[GIVEN INFORMATION]

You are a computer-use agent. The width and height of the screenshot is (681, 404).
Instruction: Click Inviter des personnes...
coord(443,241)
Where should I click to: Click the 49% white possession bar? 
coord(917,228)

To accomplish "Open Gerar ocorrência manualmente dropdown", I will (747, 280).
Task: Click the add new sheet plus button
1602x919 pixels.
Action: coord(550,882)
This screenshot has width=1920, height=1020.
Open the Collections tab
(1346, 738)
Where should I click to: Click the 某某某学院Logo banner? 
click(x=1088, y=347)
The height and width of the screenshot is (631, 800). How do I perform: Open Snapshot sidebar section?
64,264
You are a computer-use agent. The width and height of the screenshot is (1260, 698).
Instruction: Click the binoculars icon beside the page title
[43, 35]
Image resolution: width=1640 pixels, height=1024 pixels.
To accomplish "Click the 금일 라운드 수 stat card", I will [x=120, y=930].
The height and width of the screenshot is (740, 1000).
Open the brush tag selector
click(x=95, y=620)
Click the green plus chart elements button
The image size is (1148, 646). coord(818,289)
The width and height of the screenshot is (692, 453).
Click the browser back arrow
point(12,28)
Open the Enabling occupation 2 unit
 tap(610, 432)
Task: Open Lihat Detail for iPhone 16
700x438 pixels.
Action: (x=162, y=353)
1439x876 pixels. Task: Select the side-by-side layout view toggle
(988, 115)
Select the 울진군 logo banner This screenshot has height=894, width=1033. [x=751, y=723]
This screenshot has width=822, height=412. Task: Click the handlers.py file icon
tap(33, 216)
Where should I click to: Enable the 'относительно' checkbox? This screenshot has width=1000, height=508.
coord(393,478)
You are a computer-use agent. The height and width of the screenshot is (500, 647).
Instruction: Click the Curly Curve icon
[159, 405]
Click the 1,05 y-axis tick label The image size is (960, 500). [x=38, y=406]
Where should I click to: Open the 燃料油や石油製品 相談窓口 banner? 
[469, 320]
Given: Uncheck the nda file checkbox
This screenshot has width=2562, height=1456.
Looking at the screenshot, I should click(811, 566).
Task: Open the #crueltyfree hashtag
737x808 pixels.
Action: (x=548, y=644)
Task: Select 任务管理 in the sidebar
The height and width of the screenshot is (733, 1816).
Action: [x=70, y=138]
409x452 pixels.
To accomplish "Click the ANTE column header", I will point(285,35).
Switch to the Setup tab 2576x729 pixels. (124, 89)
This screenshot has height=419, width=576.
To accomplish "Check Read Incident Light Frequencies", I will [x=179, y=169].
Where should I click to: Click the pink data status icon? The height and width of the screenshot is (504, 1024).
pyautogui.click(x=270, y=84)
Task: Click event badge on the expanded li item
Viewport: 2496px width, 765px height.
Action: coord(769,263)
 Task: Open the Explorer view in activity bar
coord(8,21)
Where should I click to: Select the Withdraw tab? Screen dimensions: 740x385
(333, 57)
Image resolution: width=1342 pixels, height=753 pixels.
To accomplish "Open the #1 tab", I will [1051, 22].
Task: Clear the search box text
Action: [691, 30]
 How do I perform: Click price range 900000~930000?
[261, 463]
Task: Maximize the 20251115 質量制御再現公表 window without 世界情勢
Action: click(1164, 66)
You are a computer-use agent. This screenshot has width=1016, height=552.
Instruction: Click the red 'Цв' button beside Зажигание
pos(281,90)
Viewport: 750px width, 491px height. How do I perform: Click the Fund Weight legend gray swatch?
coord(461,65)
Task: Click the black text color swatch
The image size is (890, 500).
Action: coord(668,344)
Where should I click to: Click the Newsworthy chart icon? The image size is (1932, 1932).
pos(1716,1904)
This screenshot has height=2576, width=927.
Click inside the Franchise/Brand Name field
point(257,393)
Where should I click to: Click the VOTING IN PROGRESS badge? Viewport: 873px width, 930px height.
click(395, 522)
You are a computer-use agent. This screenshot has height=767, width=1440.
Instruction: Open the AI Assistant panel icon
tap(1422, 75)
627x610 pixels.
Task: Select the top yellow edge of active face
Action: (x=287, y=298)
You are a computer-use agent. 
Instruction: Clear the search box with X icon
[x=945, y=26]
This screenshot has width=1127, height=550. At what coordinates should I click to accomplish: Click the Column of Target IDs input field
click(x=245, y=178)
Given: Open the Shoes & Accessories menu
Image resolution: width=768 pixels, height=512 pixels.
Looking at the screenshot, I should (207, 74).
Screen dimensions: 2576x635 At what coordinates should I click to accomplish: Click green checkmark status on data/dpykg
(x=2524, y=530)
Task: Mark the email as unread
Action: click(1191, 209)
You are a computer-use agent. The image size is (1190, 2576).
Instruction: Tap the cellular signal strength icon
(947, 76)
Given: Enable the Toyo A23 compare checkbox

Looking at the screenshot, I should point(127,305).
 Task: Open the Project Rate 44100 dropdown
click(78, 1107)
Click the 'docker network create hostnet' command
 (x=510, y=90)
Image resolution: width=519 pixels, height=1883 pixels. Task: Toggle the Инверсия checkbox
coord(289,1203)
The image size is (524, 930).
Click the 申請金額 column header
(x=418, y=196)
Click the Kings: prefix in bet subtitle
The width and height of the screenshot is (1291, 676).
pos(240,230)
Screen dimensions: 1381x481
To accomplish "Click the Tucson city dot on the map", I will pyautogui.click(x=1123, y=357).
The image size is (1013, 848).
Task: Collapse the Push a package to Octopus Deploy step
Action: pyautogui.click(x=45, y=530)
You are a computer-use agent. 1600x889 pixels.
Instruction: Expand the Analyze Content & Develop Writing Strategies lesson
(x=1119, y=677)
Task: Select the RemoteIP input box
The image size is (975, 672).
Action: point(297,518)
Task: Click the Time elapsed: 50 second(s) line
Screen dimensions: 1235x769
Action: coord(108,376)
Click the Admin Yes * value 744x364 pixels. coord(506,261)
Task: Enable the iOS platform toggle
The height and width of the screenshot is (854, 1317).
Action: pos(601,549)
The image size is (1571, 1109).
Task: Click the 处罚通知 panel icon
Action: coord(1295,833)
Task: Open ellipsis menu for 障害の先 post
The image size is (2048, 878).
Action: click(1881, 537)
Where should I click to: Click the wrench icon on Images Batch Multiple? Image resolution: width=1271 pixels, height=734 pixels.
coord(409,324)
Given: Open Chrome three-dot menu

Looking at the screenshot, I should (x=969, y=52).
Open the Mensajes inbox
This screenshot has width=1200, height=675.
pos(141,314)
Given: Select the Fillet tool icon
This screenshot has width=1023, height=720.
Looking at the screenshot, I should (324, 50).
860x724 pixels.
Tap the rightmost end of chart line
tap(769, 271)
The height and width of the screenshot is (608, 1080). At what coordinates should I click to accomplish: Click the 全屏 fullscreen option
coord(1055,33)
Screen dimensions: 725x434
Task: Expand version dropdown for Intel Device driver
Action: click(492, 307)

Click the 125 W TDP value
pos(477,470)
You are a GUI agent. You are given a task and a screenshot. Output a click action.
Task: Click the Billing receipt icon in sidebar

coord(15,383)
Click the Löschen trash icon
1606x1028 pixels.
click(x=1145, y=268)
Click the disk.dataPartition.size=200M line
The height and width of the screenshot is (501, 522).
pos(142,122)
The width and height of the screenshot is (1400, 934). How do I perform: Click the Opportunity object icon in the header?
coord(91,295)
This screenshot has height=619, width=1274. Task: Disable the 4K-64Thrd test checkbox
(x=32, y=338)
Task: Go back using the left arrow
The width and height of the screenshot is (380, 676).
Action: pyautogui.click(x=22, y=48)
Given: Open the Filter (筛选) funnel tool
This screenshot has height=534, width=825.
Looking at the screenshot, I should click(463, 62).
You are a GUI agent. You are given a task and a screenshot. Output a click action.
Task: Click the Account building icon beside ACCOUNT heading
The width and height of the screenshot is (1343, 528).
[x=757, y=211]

[/GIVEN INFORMATION]

EXERCISE DIRECTIONS
Each record must be repeated exactly as it is.

REPLY
You are a computer-use agent. The width and height of the screenshot is (681, 404).
Instruction: Click Inviter des personnes...
coord(443,241)
Where should I click to: Click the 49% white possession bar? 
coord(917,228)

To accomplish "Open Gerar ocorrência manualmente dropdown", I will (747, 280).
Task: Click the add new sheet plus button
1602x919 pixels.
Action: coord(550,882)
This screenshot has width=1920, height=1020.
Open the Collections tab
(1346, 738)
Where should I click to: Click the 某某某学院Logo banner? 
click(x=1088, y=347)
The height and width of the screenshot is (631, 800). How do I perform: Open Snapshot sidebar section?
64,264
You are a computer-use agent. The width and height of the screenshot is (1260, 698).
Instruction: Click the binoculars icon beside the page title
[43, 35]
Image resolution: width=1640 pixels, height=1024 pixels.
To accomplish "Click the 금일 라운드 수 stat card", I will [x=120, y=930].
The height and width of the screenshot is (740, 1000).
Open the brush tag selector
click(x=95, y=620)
Click the green plus chart elements button
The image size is (1148, 646). coord(818,289)
The width and height of the screenshot is (692, 453).
Click the browser back arrow
point(12,28)
Open the Enabling occupation 2 unit
 tap(610, 432)
Task: Open Lihat Detail for iPhone 16
700x438 pixels.
Action: (x=162, y=353)
1439x876 pixels. Task: Select the side-by-side layout view toggle
(988, 115)
Select the 울진군 logo banner This screenshot has height=894, width=1033. [x=751, y=723]
This screenshot has width=822, height=412. Task: Click the handlers.py file icon
tap(33, 216)
Where should I click to: Enable the 'относительно' checkbox? This screenshot has width=1000, height=508.
coord(393,478)
You are a computer-use agent. The height and width of the screenshot is (500, 647).
Instruction: Click the Curly Curve icon
[159, 405]
Click the 1,05 y-axis tick label The image size is (960, 500). [x=38, y=406]
Where should I click to: Open the 燃料油や石油製品 相談窓口 banner? 
[469, 320]
Given: Uncheck the nda file checkbox
This screenshot has width=2562, height=1456.
Looking at the screenshot, I should click(811, 566).
Task: Open the #crueltyfree hashtag
737x808 pixels.
Action: (x=548, y=644)
Task: Select 任务管理 in the sidebar
The height and width of the screenshot is (733, 1816).
Action: [x=70, y=138]
409x452 pixels.
To accomplish "Click the ANTE column header", I will point(285,35).
Switch to the Setup tab 2576x729 pixels. (124, 89)
This screenshot has height=419, width=576.
To accomplish "Check Read Incident Light Frequencies", I will [x=179, y=169].
Where should I click to: Click the pink data status icon? The height and width of the screenshot is (504, 1024).
pyautogui.click(x=270, y=84)
Task: Click event badge on the expanded li item
Viewport: 2496px width, 765px height.
Action: coord(769,263)
 Task: Open the Explorer view in activity bar
coord(8,21)
Where should I click to: Select the Withdraw tab? Screen dimensions: 740x385
(333, 57)
Image resolution: width=1342 pixels, height=753 pixels.
To accomplish "Open the #1 tab", I will [1051, 22].
Task: Clear the search box text
Action: [691, 30]
 How do I perform: Click price range 900000~930000?
[261, 463]
Task: Maximize the 20251115 質量制御再現公表 window without 世界情勢
Action: click(1164, 66)
You are a computer-use agent. This screenshot has width=1016, height=552.
Instruction: Click the red 'Цв' button beside Зажигание
pos(281,90)
Viewport: 750px width, 491px height. How do I perform: Click the Fund Weight legend gray swatch?
coord(461,65)
Task: Click the black text color swatch
The image size is (890, 500).
Action: coord(668,344)
Where should I click to: Click the Newsworthy chart icon? The image size is (1932, 1932).
pos(1716,1904)
This screenshot has height=2576, width=927.
Click inside the Franchise/Brand Name field
point(257,393)
Where should I click to: Click the VOTING IN PROGRESS badge? Viewport: 873px width, 930px height.
click(395, 522)
You are a computer-use agent. This screenshot has height=767, width=1440.
Instruction: Open the AI Assistant panel icon
tap(1422, 75)
627x610 pixels.
Task: Select the top yellow edge of active face
Action: (x=287, y=298)
You are a computer-use agent. 
Instruction: Clear the search box with X icon
[x=945, y=26]
This screenshot has width=1127, height=550. At what coordinates should I click to accomplish: Click the Column of Target IDs input field
click(x=245, y=178)
Given: Open the Shoes & Accessories menu
Image resolution: width=768 pixels, height=512 pixels.
Looking at the screenshot, I should (207, 74).
Screen dimensions: 2576x635 At what coordinates should I click to accomplish: Click green checkmark status on data/dpykg
(x=2524, y=530)
Task: Mark the email as unread
Action: click(1191, 209)
You are a computer-use agent. The image size is (1190, 2576).
Instruction: Tap the cellular signal strength icon
(947, 76)
Given: Enable the Toyo A23 compare checkbox

Looking at the screenshot, I should point(127,305).
 Task: Open the Project Rate 44100 dropdown
click(78, 1107)
Click the 'docker network create hostnet' command
 (x=510, y=90)
Image resolution: width=519 pixels, height=1883 pixels. Task: Toggle the Инверсия checkbox
coord(289,1203)
The image size is (524, 930).
Click the 申請金額 column header
(x=418, y=196)
Click the Kings: prefix in bet subtitle
The width and height of the screenshot is (1291, 676).
pos(240,230)
Screen dimensions: 1381x481
To accomplish "Click the Tucson city dot on the map", I will pyautogui.click(x=1123, y=357).
The image size is (1013, 848).
Task: Collapse the Push a package to Octopus Deploy step
Action: pyautogui.click(x=45, y=530)
You are a computer-use agent. 1600x889 pixels.
Instruction: Expand the Analyze Content & Develop Writing Strategies lesson
(x=1119, y=677)
Task: Select the RemoteIP input box
The image size is (975, 672).
Action: point(297,518)
Task: Click the Time elapsed: 50 second(s) line
Screen dimensions: 1235x769
Action: coord(108,376)
Click the Admin Yes * value 744x364 pixels. coord(506,261)
Task: Enable the iOS platform toggle
The height and width of the screenshot is (854, 1317).
Action: pos(601,549)
The image size is (1571, 1109).
Task: Click the 处罚通知 panel icon
Action: coord(1295,833)
Task: Open ellipsis menu for 障害の先 post
The image size is (2048, 878).
Action: click(1881, 537)
Where should I click to: Click the wrench icon on Images Batch Multiple? Image resolution: width=1271 pixels, height=734 pixels.
coord(409,324)
Given: Open Chrome three-dot menu

Looking at the screenshot, I should (x=969, y=52).
Open the Mensajes inbox
This screenshot has width=1200, height=675.
pos(141,314)
Given: Select the Fillet tool icon
This screenshot has width=1023, height=720.
Looking at the screenshot, I should (324, 50).
860x724 pixels.
Tap the rightmost end of chart line
tap(769, 271)
The height and width of the screenshot is (608, 1080). At what coordinates should I click to accomplish: Click the 全屏 fullscreen option
coord(1055,33)
Screen dimensions: 725x434
Task: Expand version dropdown for Intel Device driver
Action: click(492, 307)

Click the 125 W TDP value
pos(477,470)
You are a GUI agent. You are given a task and a screenshot. Output a click action.
Task: Click the Billing receipt icon in sidebar

coord(15,383)
Click the Löschen trash icon
1606x1028 pixels.
click(x=1145, y=268)
Click the disk.dataPartition.size=200M line
The height and width of the screenshot is (501, 522).
pos(142,122)
The width and height of the screenshot is (1400, 934). How do I perform: Click the Opportunity object icon in the header?
coord(91,295)
This screenshot has height=619, width=1274. Task: Disable the 4K-64Thrd test checkbox
(x=32, y=338)
Task: Go back using the left arrow
The width and height of the screenshot is (380, 676).
Action: pyautogui.click(x=22, y=48)
Given: Open the Filter (筛选) funnel tool
This screenshot has height=534, width=825.
Looking at the screenshot, I should click(463, 62).
You are a GUI agent. You are given a task and a screenshot. Output a click action.
Task: Click the Account building icon beside ACCOUNT heading
The width and height of the screenshot is (1343, 528).
[x=757, y=211]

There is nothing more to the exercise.